Yes. You can find it in Paul Gipe's site, or at http://www.greenenergyact.ca

Nb41

by nb41 on Sat Aug 1st, 2009 at 09:08:44 PM EST
[ Parent ]
yes skenna, nb is right. here's my must recent post with the current tariffs.

http://www.wind-works.org/FeedLaws/Canada/OntarioProposesHighestBiogasTariffsinNorthAmerica.html
Ontario Proposes Highest Biogas Tariffs in North America--Coupled with expected changes in connection requirements, the new tariffs may lead to a boom in new biogas construction. . .

we're now expecting the tariffs to go into effect in september--months behind schedule.

to stay up to date, follow my home page or my ontario pages at

http://www.wind-works.org/FeedLaws/Canada/OntarioandtheCampaignforAdvancedRenewableTariffs.html

Paul


Paul Gipe

by pgipe (pgipe(at)igc.org) on Sun Aug 2nd, 2009 at 08:26:26 PM EST
[ Parent ]
With the US dollar being valued at 5% more than the Canadian dollar, those cost estimates for nuclear seem really weird. Any word on why they've gone up by so much, except the weak dollar? Manufacturing supply crunch?

Further, I've heard rumours that nuclear is being put off because of idiotic plans of privatising AECL, (which is essentially a death sentence as the CANDU tech needs a reference customer, and really insane in the middle of a recession, it's not like they're going to be payed top dollar).

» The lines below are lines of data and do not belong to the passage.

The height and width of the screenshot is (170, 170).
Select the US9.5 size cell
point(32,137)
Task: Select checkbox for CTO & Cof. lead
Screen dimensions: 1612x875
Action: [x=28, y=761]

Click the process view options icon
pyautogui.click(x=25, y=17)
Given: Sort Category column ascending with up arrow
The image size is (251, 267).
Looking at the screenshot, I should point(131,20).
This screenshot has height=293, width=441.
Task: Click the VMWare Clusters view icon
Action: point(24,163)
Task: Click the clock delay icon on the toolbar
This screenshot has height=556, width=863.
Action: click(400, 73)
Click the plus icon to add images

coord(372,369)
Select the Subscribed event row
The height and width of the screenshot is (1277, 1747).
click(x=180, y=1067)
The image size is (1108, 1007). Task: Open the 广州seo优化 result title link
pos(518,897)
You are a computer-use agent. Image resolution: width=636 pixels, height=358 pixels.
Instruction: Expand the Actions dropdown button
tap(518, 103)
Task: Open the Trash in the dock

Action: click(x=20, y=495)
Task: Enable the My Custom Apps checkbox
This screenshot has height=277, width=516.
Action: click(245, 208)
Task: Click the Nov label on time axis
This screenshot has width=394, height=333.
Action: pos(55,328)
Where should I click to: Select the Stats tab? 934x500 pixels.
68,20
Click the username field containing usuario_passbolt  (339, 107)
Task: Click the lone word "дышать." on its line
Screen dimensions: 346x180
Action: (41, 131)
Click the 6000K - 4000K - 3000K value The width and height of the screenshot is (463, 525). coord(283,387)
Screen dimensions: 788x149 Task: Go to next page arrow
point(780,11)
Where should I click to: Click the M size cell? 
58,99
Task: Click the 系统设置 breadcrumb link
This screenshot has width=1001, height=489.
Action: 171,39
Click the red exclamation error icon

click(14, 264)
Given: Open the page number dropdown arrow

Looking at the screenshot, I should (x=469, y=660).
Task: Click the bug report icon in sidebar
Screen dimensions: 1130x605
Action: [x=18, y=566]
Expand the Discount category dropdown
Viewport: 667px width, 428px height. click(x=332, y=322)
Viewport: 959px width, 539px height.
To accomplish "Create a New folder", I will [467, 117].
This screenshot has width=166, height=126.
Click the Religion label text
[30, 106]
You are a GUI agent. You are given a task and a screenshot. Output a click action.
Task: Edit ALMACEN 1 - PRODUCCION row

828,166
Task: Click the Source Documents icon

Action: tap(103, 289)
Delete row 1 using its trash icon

Peak oil is not an energy crisis. It is a liquid fuel crisis.

by Starvid on Thu Jul 30th, 2009 at 08:15:46 PM EST
Starvid,

The US and Canadian dollars have been shifting around in value a lot of late; two weeks ago it was 1 USD to 1.16 CAN, now it's 1 USD to 1.07 CAN - see http://www.x-rates.com/d/CAD/USD/graph120.html.

This will make the Feed-In Law, which is all about stable prices in CAN dollars, somewhat variable in terms of the USD. I'm sure that some speculators have noticed that one, and will play it to the hilt.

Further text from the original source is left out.